*About this task:* Below are the entries to work from; restate word for word the portion that opens with the line containing "Image resolution: width=999" and closes with the line containing "Filter movies by", keeping both.

[[ Input data, beginning ]]

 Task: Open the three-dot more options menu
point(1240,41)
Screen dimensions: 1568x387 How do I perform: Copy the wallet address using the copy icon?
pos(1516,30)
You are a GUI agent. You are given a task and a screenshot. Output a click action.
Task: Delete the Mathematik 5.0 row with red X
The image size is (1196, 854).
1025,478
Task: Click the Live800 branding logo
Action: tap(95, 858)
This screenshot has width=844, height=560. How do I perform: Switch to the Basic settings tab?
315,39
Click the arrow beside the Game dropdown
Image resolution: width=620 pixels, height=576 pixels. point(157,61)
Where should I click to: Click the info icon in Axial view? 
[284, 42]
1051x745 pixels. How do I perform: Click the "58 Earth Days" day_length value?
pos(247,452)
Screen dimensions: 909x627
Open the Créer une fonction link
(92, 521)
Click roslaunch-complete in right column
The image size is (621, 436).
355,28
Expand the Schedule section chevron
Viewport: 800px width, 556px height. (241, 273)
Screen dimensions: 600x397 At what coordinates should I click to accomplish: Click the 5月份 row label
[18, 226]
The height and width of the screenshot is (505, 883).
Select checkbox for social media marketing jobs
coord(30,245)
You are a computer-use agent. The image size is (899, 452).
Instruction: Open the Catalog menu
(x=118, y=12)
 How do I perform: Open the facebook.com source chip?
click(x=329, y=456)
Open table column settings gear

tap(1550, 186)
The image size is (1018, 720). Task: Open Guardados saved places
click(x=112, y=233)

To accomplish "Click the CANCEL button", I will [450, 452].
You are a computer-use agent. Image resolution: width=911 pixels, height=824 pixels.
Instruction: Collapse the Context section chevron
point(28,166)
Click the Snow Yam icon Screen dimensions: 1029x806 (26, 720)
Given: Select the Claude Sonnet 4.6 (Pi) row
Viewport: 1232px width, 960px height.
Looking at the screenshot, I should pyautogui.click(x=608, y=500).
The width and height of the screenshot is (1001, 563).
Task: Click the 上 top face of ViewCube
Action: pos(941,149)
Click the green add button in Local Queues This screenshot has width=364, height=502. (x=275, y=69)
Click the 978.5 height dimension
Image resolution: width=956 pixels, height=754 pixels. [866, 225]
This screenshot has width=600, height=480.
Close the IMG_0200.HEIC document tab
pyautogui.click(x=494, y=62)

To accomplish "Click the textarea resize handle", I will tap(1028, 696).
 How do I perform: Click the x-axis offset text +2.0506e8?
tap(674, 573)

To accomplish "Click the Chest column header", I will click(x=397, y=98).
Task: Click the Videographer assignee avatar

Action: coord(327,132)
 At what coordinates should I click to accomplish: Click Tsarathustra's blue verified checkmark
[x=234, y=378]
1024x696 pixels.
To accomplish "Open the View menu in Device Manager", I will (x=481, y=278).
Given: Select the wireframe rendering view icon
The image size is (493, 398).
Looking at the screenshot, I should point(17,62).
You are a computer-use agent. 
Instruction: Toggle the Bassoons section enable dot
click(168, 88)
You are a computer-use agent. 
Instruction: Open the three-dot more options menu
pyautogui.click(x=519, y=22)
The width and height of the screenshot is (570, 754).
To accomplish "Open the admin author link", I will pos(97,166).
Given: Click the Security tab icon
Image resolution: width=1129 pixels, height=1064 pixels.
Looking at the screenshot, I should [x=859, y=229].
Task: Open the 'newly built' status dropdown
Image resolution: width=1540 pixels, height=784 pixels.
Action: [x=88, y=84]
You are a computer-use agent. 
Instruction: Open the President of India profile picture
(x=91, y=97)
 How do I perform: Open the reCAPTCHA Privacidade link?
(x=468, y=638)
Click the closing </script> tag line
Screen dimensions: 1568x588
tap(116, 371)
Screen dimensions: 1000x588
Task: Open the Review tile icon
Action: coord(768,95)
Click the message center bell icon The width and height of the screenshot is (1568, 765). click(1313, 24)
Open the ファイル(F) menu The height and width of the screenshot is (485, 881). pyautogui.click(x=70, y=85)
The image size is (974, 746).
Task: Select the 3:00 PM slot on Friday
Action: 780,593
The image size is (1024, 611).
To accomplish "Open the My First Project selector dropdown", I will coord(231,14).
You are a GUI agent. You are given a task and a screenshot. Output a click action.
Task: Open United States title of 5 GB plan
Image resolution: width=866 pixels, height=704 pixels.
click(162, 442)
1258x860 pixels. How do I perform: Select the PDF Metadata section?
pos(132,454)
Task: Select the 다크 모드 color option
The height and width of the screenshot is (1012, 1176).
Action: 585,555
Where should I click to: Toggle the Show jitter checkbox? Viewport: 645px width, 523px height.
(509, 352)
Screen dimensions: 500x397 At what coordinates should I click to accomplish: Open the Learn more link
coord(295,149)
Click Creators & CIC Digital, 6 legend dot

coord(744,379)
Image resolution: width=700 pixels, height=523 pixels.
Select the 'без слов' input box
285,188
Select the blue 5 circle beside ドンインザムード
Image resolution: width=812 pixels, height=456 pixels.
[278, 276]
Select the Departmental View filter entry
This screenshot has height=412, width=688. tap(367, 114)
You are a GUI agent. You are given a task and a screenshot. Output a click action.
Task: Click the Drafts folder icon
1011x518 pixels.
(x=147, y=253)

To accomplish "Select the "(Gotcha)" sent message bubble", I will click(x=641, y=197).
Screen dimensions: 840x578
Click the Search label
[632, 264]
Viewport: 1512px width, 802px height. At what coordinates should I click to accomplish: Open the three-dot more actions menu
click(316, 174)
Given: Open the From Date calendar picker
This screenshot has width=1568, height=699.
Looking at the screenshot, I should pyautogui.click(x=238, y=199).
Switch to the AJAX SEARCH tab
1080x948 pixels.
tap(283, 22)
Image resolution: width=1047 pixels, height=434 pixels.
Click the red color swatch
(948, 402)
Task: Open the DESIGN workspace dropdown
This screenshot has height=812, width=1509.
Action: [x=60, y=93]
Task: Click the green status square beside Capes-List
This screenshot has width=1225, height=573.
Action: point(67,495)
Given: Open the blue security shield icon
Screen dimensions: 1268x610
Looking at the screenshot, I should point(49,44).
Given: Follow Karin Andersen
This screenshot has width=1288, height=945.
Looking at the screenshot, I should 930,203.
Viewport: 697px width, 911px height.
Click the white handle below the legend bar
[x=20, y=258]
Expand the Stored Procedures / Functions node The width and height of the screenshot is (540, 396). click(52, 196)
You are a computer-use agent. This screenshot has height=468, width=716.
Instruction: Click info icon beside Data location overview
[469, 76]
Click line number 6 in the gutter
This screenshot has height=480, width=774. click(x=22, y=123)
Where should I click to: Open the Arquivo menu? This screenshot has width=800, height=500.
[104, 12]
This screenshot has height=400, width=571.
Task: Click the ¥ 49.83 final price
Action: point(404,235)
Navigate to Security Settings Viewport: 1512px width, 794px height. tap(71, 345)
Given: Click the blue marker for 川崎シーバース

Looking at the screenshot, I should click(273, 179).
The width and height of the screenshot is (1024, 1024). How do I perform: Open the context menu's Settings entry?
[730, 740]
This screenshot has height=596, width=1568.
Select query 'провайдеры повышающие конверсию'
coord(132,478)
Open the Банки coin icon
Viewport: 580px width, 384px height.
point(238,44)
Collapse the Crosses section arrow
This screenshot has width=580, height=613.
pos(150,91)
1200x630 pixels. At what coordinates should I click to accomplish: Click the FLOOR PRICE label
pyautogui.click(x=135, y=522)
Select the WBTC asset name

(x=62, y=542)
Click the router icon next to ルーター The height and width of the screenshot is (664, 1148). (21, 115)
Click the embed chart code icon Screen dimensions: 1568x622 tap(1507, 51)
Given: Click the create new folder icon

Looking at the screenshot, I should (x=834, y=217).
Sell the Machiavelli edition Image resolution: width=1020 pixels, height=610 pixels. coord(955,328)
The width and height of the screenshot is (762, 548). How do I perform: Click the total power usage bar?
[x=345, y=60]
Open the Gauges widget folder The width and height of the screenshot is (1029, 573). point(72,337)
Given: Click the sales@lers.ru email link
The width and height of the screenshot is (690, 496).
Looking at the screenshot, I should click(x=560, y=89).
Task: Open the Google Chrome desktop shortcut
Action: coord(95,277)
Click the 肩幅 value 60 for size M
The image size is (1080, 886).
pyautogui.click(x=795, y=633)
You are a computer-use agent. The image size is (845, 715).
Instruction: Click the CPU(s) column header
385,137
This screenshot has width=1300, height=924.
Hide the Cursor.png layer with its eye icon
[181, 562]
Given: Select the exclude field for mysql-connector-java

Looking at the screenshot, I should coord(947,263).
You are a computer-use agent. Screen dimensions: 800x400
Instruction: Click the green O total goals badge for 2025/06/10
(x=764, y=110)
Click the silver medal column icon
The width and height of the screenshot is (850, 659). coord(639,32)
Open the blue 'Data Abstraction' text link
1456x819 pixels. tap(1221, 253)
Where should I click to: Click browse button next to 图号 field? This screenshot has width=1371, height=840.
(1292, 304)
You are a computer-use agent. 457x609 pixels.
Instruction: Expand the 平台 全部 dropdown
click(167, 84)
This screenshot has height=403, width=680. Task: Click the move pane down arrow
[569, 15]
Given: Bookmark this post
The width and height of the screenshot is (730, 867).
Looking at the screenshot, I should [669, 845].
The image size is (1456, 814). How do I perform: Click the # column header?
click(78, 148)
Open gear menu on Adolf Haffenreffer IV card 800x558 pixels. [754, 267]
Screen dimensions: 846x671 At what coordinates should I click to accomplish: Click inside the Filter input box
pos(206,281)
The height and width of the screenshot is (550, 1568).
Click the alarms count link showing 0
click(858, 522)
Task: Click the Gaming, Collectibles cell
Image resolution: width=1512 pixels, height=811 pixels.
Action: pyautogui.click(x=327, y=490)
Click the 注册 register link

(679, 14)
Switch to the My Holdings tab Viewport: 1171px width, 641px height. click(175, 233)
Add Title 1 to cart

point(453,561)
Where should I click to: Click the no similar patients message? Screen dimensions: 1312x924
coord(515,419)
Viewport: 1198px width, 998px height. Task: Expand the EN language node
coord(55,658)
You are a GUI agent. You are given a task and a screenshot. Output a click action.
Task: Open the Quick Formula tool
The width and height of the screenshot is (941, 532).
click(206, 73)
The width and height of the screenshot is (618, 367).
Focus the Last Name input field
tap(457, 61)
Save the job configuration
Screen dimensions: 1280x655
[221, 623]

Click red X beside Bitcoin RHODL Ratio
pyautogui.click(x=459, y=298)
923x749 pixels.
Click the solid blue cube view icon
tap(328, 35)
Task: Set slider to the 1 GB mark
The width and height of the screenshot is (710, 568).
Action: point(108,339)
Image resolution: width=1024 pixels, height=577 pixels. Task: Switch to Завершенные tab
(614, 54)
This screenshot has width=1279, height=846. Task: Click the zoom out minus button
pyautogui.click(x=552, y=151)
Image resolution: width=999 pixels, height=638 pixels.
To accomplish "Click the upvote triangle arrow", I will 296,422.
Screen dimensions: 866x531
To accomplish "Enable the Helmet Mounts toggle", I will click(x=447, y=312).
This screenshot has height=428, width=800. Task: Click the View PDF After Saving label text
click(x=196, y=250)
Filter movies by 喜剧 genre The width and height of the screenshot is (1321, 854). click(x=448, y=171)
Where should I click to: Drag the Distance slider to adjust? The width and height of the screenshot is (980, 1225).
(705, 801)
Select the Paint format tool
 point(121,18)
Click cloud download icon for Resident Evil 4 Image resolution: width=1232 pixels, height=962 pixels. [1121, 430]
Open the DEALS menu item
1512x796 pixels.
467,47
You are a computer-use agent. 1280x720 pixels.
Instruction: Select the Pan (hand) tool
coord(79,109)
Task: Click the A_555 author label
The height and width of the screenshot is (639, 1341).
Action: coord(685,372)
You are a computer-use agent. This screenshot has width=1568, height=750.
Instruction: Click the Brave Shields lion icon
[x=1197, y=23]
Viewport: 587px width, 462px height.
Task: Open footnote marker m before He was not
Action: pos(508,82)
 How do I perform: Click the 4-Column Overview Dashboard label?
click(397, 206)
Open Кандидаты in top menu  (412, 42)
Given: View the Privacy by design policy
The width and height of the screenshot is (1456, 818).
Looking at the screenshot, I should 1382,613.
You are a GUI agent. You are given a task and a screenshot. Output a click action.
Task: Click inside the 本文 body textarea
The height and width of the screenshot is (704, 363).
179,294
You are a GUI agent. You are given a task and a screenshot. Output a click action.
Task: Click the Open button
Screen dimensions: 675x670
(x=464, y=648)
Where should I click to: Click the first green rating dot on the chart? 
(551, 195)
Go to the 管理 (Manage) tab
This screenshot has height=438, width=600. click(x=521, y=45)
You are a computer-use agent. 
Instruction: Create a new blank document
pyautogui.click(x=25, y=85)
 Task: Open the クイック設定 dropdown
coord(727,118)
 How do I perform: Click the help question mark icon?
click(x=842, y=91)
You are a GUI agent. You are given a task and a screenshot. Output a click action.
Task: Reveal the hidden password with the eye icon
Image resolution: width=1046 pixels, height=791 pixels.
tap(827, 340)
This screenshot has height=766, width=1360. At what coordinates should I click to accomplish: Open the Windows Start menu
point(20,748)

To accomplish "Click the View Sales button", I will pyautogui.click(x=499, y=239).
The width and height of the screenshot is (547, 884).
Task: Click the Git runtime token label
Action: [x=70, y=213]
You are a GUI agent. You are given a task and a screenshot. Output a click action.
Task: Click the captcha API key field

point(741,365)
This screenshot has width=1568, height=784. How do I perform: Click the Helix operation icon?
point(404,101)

[[ Input data, end ]]

*Exercise output:*
Image resolution: width=999 pixels, height=638 pixels.
To accomplish "Click the upvote triangle arrow", I will 296,422.
Screen dimensions: 866x531
To accomplish "Enable the Helmet Mounts toggle", I will click(x=447, y=312).
This screenshot has height=428, width=800. Task: Click the View PDF After Saving label text
click(x=196, y=250)
Filter movies by 喜剧 genre The width and height of the screenshot is (1321, 854). click(x=448, y=171)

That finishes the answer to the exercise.